──────── Текст ────────

2. «Островок свободы»
Вскоре после нашего переезда в Алма-Ату Шухов спросил у меня:
— Юра, хотите работать у нас в «Просторе»?
Мне показалось, я ослышался.
— В «Просторе»?..
— Да, в «Просторе», — подтвердил он, попыхивая сигаретой и отчего-то глядя не на меня, а куда-то вбок.
Работать?.. В «Просторе»?..
Я согласился, не раздумывая...
В те годы, при Шухове, «Простор» был для нас чем-то вроде «островка свободы» — среди океана всяческой грязи и пакости. Мы трепетно ловили каждый звук, каждый шорох, долетавший из Москвы, каждую подробность столичных баталий — и стремились помочь осажденной «новомировской» стороне, печатали «новомировских» авторов, перед которыми захлопывались двери «больших» журналов». Хотя в Москве — что там знали о Шухове и его «Просторе»?.. Маленький, рисковый журнал, провинциальный парадокс и только. Да оно и понятно: в Москве шло наступление на Твардовского, кольцо сжималось — там было не до «Простора»...
Мы печатали Платонова, Пастернака, Мандельштама, Павла Васильева и еще многих, в том числе Илью Эренбурга — таков уж в ту пору был «расцвет литературы», что в столичных журналах не отыскивалось для них места. «На добрую память о недобром времени» — так надписал том своих мемуаров Эренбург, даря его Шухову. Недоброе время... Мягко сказано. «Тысяча дней академика Вавилова»... В этой вещи Марк Поповский изобразил сокрушительную мощь сталинщины, направленную на истребление людей науки. Когда мы напечатали «Тысячу дней», Иван Петрович ходил гордый, смущенный, победительный: удалось, удалось! А бродивший по редакциям центральных журналов «Нестор и Кир» Юрия Казакова! Это там впервые было сказано с противоположной «Краткому курсу» точки зрения — о коллективизации и «кулаках»... И с каким благочестивым ужасом выпроваживали взрывоопасный рассказ этот из множества журналов! Шухов же, в отличие от иных почитателей таланта Юрия Казакова, не только целовал его при встрече, но — печатал. И не только на «варягах», как ядовито шипели наши недруги, держался «Простор». Его костяком являлись удивительно свежие, «сверхталантливые», как говорил о них Шухов, стихи и поэмы Олжаса Сулеймено-ва, романы Нурпеисова, превосходные повести Мориса Симашко, романы сверстников и друзей Ивана Петровича Габита Мусрепова и Сабита Муканова, рассказы и повести Черноголовиной, Щеголихина, Белянинова, Берденникова. Пресс ответственности за каждую публикацию давил на главного редактора, и мощь этого пресса была такова, что он мог без труда сломать, расплющить в лепешку.

──────── Записанные сведения ────────

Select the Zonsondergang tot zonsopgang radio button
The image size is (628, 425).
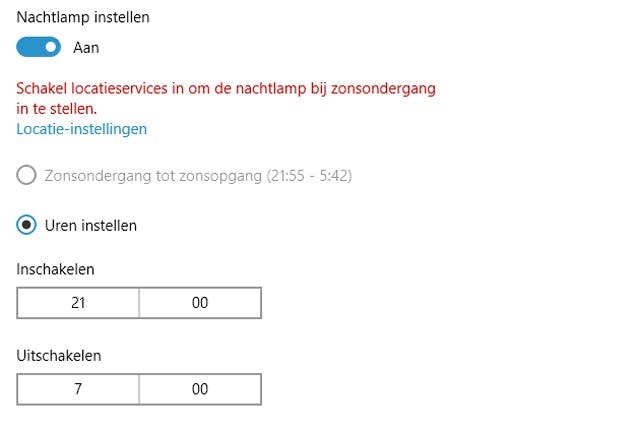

────────

Необходимые действия =>
• A. Воспроизведите дословно отрывок из текста о журнале «Простор», начиная со слов «Вскоре после нашего» и продолжая вплоть до слов «согласился, не раздумывая...».
• B. Какую надпись, согласно тексту о журнале «Простор», сделал Эренбург на томе своих мемуаров, подаренном Шухову?
• C. Перескажите в виде списка абзац текста о журнале «Простор», который начинается словами «В те годы, при Шухове», сохранив его основные факты.

Ответы по заданиям =>
• A.
Вскоре после нашего переезда в Алма-Ату Шухов спросил у меня:
— Юра, хотите работать у нас в «Просторе»?
Мне показалось, я ослышался.
— В «Просторе»?..
— Да, в «Просторе», — подтвердил он, попыхивая сигаретой и отчего-то глядя не на меня, а куда-то вбок.
Работать?.. В «Просторе»?..
Я согласился, не раздумывая...

• B. «На добрую память о недобром времени».

• C.
- При Шухове «Простор» был для сотрудников чем-то вроде «островка свободы» среди океана грязи и пакости.
- Редакция ловила каждую подробность столичных баталий и стремилась помочь осажденной «новомировской» стороне.
- Журнал печатал «новомировских» авторов, перед которыми закрывались двери «больших» журналов.
- В Москве «Простор» воспринимали лишь как маленький рисковый журнал и провинциальный парадокс.
- Там шло наступление на Твардовского, и до «Простора» дела не было.